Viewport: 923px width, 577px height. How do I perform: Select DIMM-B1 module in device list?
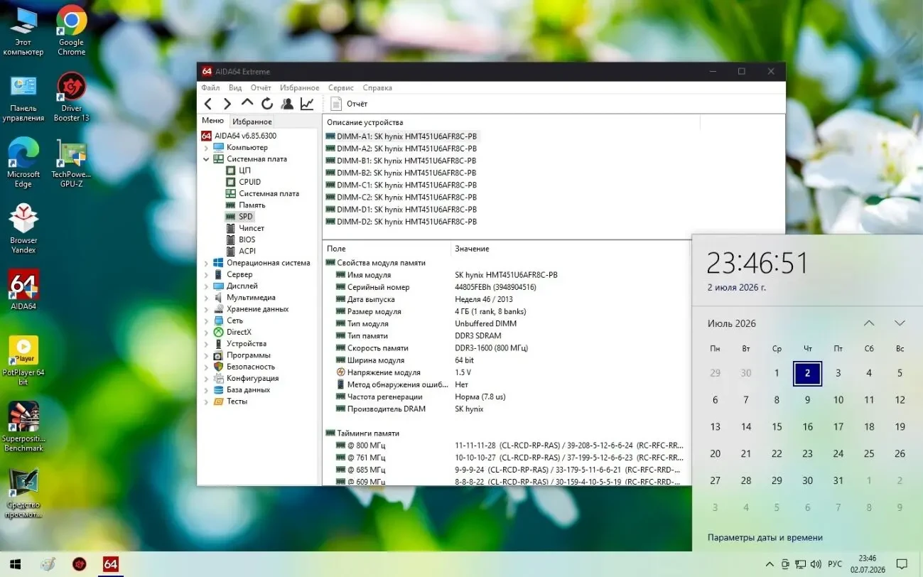(401, 161)
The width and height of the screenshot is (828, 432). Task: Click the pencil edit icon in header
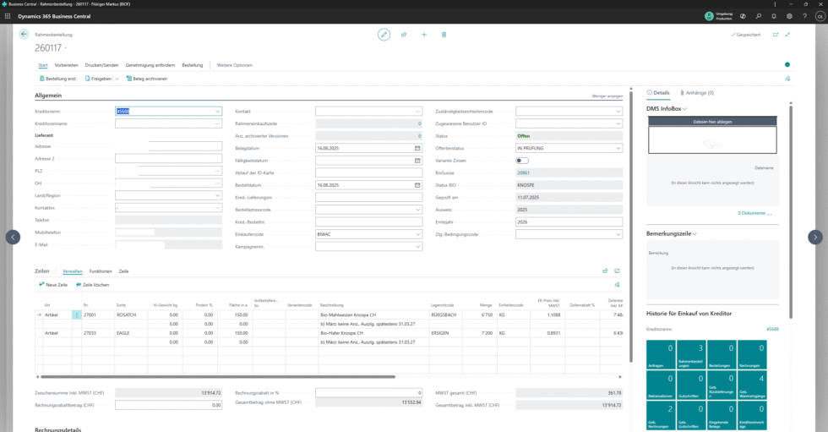point(384,35)
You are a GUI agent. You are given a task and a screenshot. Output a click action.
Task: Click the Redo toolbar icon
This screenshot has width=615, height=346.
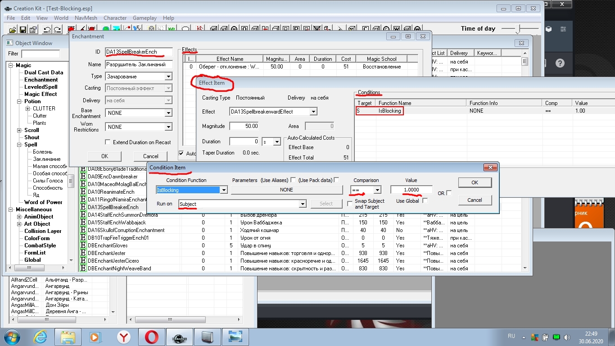[57, 30]
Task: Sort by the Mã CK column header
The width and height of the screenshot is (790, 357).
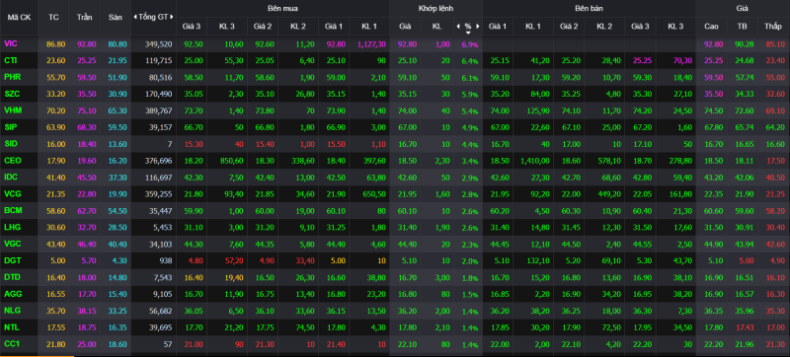Action: (19, 17)
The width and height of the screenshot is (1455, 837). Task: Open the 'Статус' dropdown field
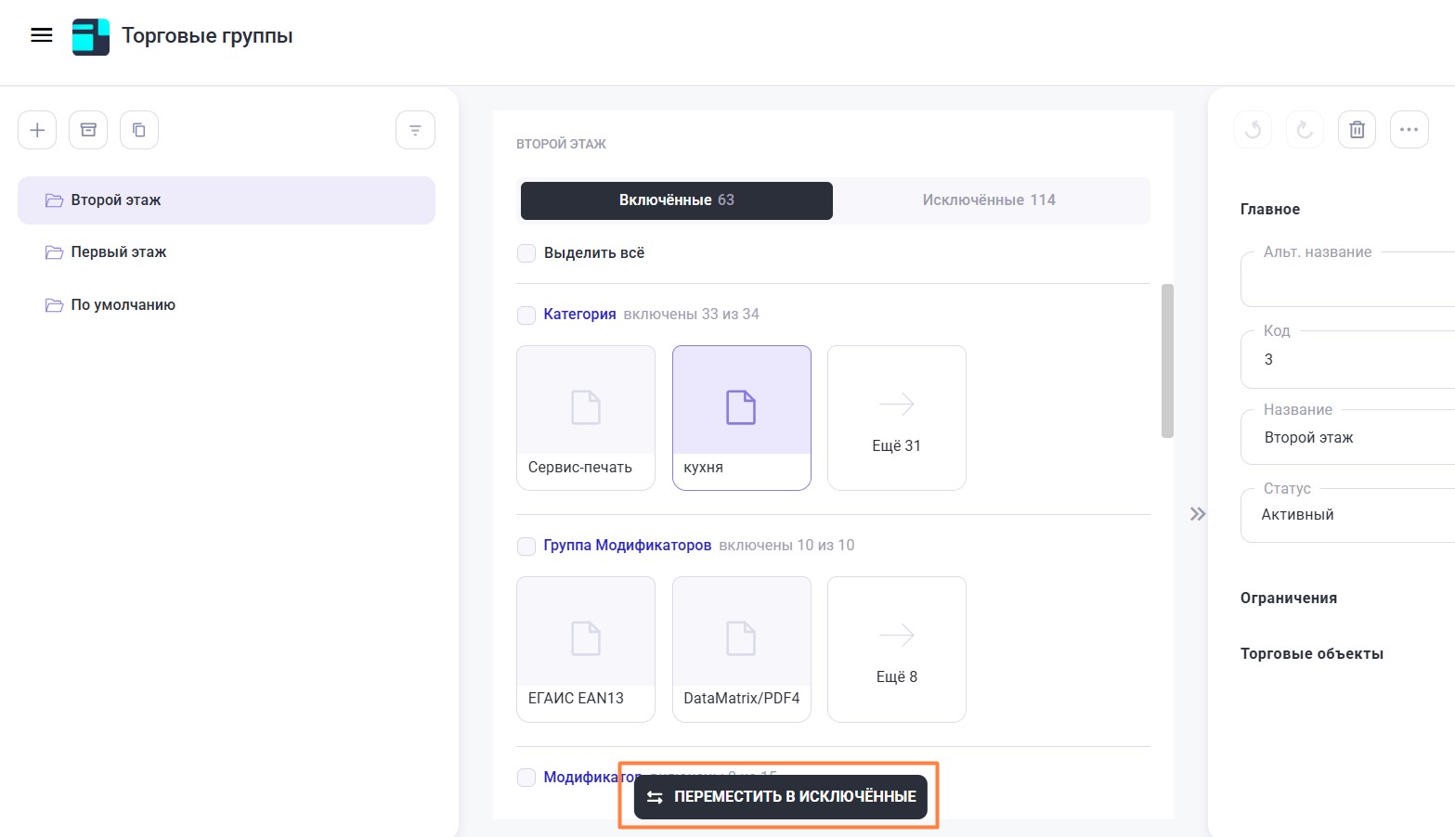[1346, 515]
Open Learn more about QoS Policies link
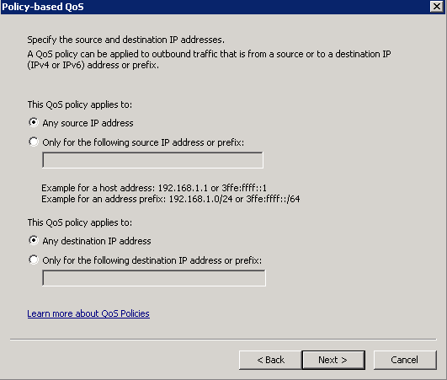This screenshot has width=447, height=380. (x=88, y=313)
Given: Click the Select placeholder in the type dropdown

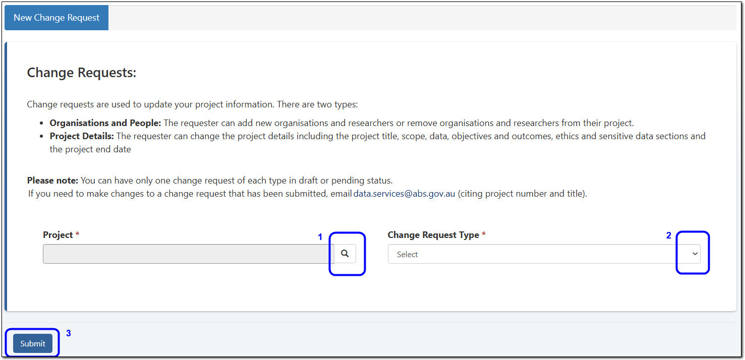Looking at the screenshot, I should click(x=408, y=254).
----------
■ Task brief
Your copy should match every entry above exactly and contain no pictures.

■ Task solution
Viewport: 923px width, 577px height. How do I perform: Select DIMM-B1 module in device list?
(401, 161)
The width and height of the screenshot is (828, 432). Task: Click the pencil edit icon in header
point(384,35)
You are a GUI agent. You are given a task and a screenshot. Output a click action.
Task: Click the Redo toolbar icon
This screenshot has width=615, height=346.
[57, 30]
Task: Sort by the Mã CK column header
The width and height of the screenshot is (790, 357).
Action: (19, 17)
The width and height of the screenshot is (1455, 837). Task: Open the 'Статус' dropdown field
[1346, 515]
Open Learn more about QoS Policies link
This screenshot has width=447, height=380. (x=88, y=313)
Given: Click the Select placeholder in the type dropdown

Looking at the screenshot, I should click(x=408, y=254).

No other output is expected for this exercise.